- _APPLY WHAT YOU READ_:
• A. Retype the part of the excerpt on the invasion's macroeconomic costs that opens with the words containing "Notes: Figures show" and closes with "elevated inflation environment.".
• B. List every distinct percentage figure that appears in the excerpt on the invasion's macroeconomic costs.
• C. In the excerpt on the invasion's macroeconomic costs, at what level is geopolitical risk held in the counterfactual "no war" scenario?
DOCUMENT EXCERPT START
We use this framework to quantify the macroeconomic costs of Russia’s full-scale invasion of Ukraine through a counterfactual ‘no war’ scenario, in which geopolitical risk is held at its pre-war level. The results indicate that euro area industrial production would have been around 1.3% higher and prices around 0.6% lower by mid-2022 in the absence of the sharp increase in geopolitical risk following the invasion (see Figure 2).
Figure 2 War vs. ‘no-war’ path difference


Notes: Figures show the deviation of the actual data minus the counterfactual data. Shaded areas denote the 68% credible intervals.
These are economically meaningful effects. A 1.3% level loss in industrial production is large relative to the actual year‑on‑year growth observed in 2022, and the inflation impact is non‑trivial given the already elevated inflation environment.
DOCUMENT EXCERPT END
MATERIAL PROVIDED START
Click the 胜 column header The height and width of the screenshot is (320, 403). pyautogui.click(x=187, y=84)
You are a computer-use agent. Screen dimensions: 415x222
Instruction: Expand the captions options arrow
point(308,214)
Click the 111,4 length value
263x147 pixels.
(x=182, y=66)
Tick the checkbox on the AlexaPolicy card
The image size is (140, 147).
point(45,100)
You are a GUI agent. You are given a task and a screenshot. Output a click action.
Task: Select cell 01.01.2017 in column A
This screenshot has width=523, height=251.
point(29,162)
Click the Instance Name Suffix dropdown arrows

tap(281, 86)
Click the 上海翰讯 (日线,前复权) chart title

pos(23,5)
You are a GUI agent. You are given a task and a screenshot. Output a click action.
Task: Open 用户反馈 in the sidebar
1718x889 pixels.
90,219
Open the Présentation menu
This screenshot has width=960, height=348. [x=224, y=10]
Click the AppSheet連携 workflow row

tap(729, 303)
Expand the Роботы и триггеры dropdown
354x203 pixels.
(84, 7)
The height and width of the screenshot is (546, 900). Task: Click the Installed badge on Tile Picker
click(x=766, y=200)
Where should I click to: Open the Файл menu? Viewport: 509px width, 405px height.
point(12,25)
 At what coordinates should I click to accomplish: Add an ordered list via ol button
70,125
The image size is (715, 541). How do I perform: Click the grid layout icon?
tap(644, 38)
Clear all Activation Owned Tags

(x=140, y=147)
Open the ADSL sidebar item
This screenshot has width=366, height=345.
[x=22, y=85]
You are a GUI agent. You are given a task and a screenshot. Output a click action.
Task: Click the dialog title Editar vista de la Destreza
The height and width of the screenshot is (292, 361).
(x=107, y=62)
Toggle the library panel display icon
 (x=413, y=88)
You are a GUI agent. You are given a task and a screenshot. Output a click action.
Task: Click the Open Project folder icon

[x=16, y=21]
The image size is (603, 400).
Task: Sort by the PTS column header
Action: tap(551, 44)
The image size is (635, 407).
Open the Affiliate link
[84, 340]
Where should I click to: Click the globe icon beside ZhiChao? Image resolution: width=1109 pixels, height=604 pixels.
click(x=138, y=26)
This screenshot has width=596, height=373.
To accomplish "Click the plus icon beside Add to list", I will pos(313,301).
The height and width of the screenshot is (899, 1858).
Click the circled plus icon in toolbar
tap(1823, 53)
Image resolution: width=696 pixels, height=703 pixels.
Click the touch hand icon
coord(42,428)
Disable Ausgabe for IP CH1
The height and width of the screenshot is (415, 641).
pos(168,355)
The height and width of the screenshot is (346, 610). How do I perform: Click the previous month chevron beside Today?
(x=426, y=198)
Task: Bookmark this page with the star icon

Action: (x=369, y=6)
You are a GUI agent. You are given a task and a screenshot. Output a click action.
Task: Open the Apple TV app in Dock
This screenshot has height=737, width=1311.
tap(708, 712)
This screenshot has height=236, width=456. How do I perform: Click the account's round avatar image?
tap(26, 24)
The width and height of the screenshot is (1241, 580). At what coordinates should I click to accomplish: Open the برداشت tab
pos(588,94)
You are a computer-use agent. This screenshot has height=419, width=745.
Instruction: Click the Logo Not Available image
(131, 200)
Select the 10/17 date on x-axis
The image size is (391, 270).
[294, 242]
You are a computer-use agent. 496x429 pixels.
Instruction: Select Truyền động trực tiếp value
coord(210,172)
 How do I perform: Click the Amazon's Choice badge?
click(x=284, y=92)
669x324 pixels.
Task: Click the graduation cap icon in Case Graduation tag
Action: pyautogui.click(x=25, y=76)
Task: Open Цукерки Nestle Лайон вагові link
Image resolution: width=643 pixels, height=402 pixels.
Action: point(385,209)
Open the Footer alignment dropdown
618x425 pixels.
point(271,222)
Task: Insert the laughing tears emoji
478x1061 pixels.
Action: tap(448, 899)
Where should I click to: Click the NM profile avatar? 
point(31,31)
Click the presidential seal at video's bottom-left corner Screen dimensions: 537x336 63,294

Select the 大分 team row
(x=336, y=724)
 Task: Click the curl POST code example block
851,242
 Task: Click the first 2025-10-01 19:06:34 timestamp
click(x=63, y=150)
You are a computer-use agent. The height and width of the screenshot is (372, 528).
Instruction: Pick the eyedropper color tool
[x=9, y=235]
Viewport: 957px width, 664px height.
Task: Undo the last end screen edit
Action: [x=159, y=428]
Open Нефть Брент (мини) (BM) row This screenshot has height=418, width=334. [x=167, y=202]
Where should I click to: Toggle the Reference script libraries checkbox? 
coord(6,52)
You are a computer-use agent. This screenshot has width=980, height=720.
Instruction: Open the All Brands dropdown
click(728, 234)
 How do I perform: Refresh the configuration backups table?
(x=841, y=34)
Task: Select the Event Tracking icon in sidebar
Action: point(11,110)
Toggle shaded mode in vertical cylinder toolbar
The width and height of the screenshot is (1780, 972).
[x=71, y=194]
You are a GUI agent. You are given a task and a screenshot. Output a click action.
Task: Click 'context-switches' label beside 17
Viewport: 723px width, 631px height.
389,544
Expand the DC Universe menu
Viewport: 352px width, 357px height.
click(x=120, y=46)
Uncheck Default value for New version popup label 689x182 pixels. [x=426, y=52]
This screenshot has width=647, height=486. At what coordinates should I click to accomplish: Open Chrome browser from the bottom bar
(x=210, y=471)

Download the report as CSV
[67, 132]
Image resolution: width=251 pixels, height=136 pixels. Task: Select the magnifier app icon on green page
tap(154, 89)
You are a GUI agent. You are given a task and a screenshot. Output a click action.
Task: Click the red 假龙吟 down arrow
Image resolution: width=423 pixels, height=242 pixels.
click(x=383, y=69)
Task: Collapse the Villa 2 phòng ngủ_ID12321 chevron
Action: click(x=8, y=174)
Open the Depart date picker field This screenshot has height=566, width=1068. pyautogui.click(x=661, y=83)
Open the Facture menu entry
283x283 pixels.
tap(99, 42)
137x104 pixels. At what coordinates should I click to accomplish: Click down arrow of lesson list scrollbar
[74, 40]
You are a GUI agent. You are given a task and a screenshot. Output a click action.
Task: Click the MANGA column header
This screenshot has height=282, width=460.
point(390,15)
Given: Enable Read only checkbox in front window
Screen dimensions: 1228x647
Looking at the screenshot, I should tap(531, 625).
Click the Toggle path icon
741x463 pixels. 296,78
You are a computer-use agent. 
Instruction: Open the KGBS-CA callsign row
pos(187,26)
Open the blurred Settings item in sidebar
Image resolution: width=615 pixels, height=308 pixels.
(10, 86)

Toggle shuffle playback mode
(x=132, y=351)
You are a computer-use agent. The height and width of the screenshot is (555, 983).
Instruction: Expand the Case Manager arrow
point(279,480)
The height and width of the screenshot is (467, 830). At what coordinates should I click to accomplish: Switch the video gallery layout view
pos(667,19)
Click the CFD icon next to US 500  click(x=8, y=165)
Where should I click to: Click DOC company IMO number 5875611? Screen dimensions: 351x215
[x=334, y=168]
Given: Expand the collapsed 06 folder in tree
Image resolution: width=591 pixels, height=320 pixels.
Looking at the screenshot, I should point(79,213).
MATERIAL PROVIDED END
- _TASK RESULTS_:
• A.
Notes: Figures show the deviation of the actual data minus the counterfactual data. Shaded areas denote the 68% credible intervals.
These are economically meaningful effects. A 1.3% level loss in industrial production is large relative to the actual year‑on‑year growth observed in 2022, and the inflation impact is non‑trivial given the already elevated inflation environment.

• B. 1.3%, 0.6%, 68%

• C. At its pre-war level.